The case was an effort by Montaukett Chief Wyandank Pharoah to undo the taking of Montauk lands by Benson. Justice Blackmar rejected Pharaoh’s claims, asserting that the Montaukett tribe was “extinct” and its members lived “shiftless” lives as hunters, fishermen, and farmers. This was despite a 1906 memorandum filed in the case by C.F. Larrabee, then acting commissioner of Indian Affairs for the U.S. Department of the Interior, who wrote that the Montauketts were “an existing Indian tribe” and that those attempting to annex the tribe’s land, including Benson, should be “forever” restrained.

The case was part of a larger picture. As Newsday reporter Mark Harrington noted in his article on the 2025 Hochul veto: “Newsday in a 1998 investigation found that the process by which developers and the Long Island Rail Road annexed Montaukett and Shinnecock Indian Nation lands over the past 200 years was rife with ‘deceit, lies and possible forgery.’”

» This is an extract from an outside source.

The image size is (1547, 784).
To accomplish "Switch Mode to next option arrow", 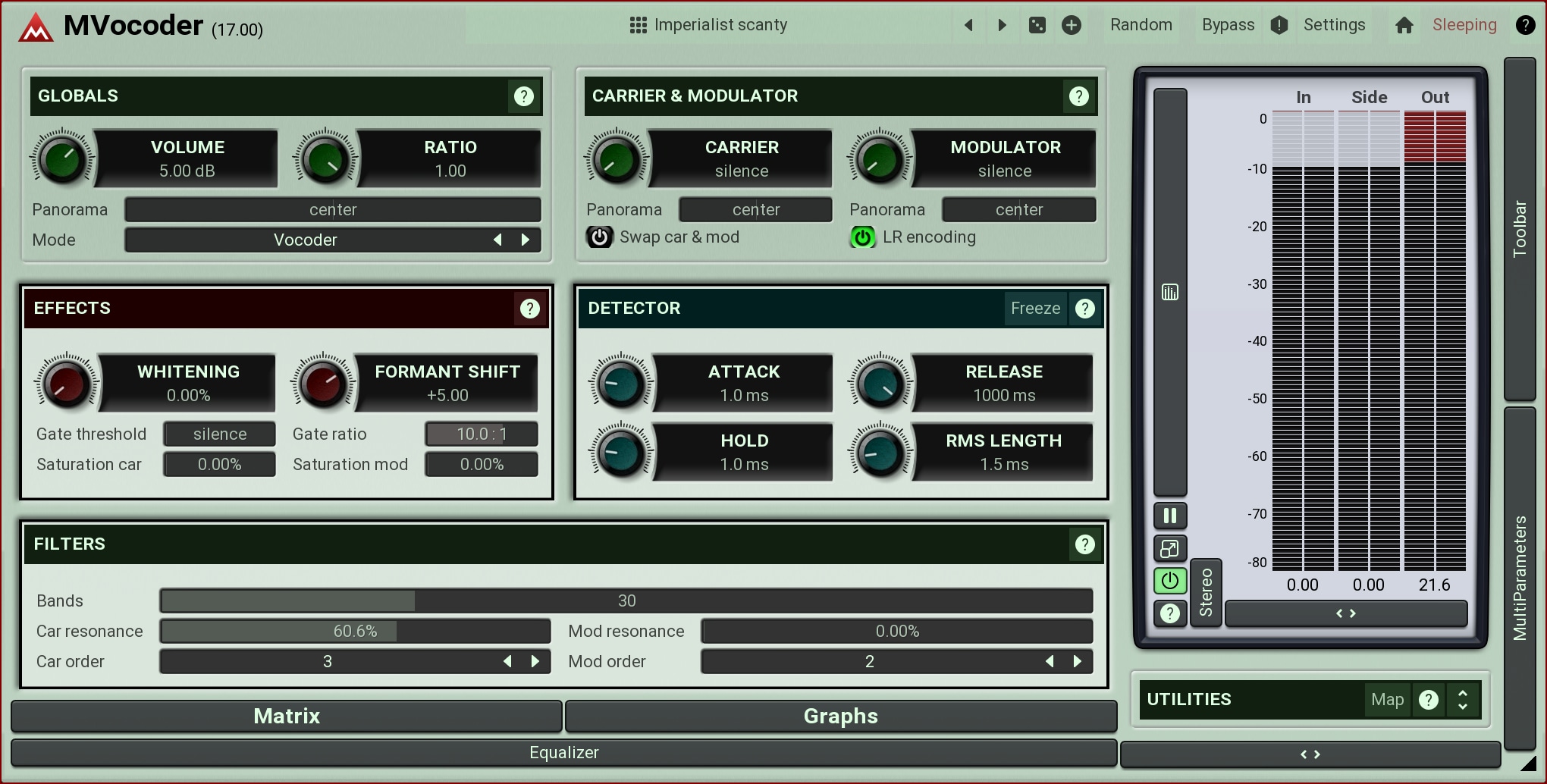I will pyautogui.click(x=526, y=240).
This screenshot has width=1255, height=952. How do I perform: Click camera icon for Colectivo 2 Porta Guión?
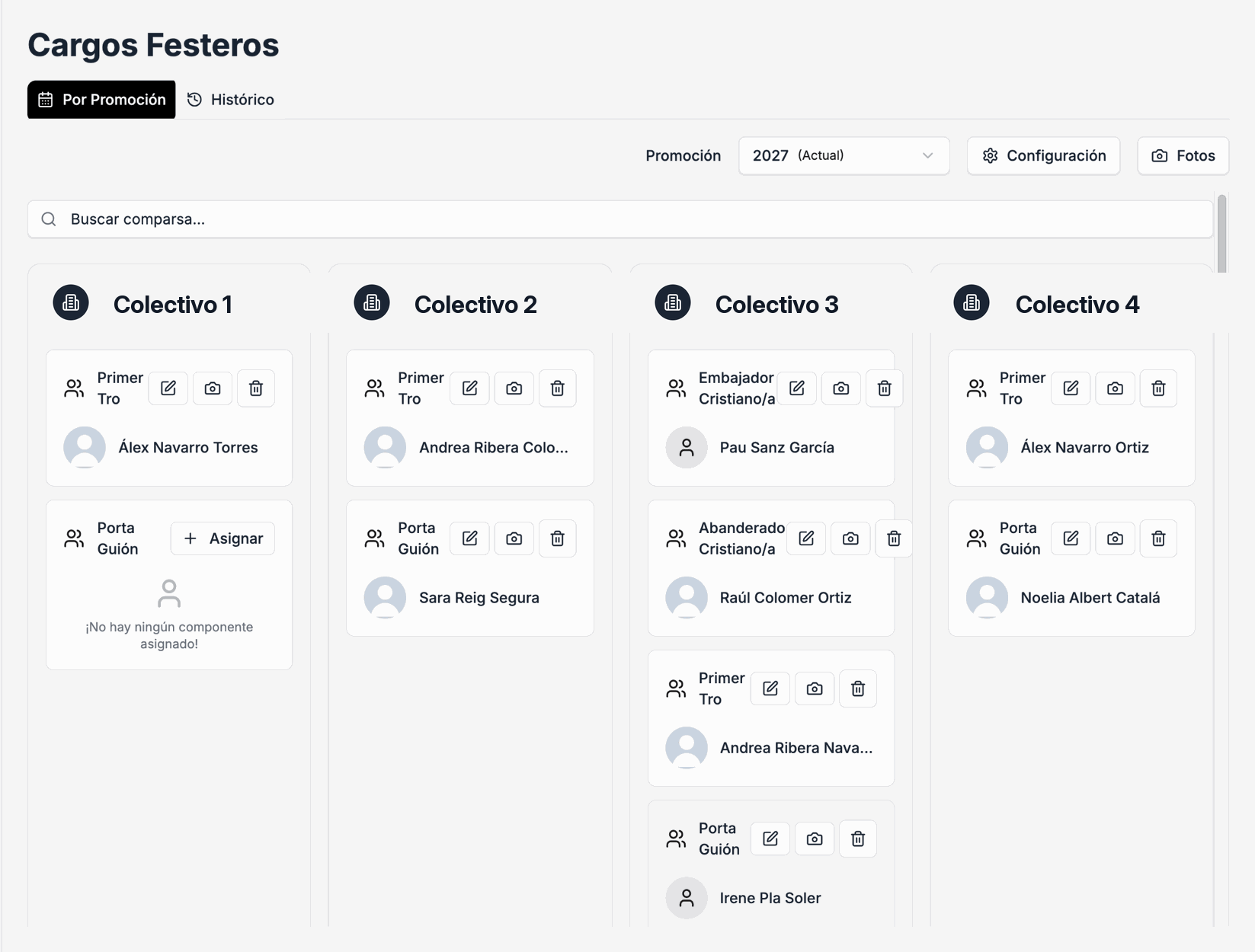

In the bill vetoed in 2025 by Hochul—and in the current and prior measures—is a passage stating Blackmar’s “arbitrary ruling ignored earlier U.S. Supreme Court decisions defining Indian Nations according to criteria under which the Montaukett Indian Nation qualified as an existing sovereign tribe and giving Congress, rather than the courts, power to decide the status” of an Indian tribe.

What about an override of the governor’s veto by the State Legislature, considering the extent of support for the Montaukett legislation? A two-thirds vote would be necessary.

However, as New York Focus reported last year, “it will be up to the Senate and Assembly whether to lock horns again over the bills Hochul rejected this year,” but
“direct overrides…are unheard of in Albany.”

The Montaukett situation has attracted attention beyond Long Island. A New York Post article this past December, after Hochul’s 2025 veto, said it “had Democratic legislators and some Montaukett leaders fuming.” It quoted Sandra Brewer-Walker, executive director of the Montaukett Indian Nation, saying: “The governor just doesn’t get it—she lacks an understanding of Native American history and is upholding an illegal, racist ruling.”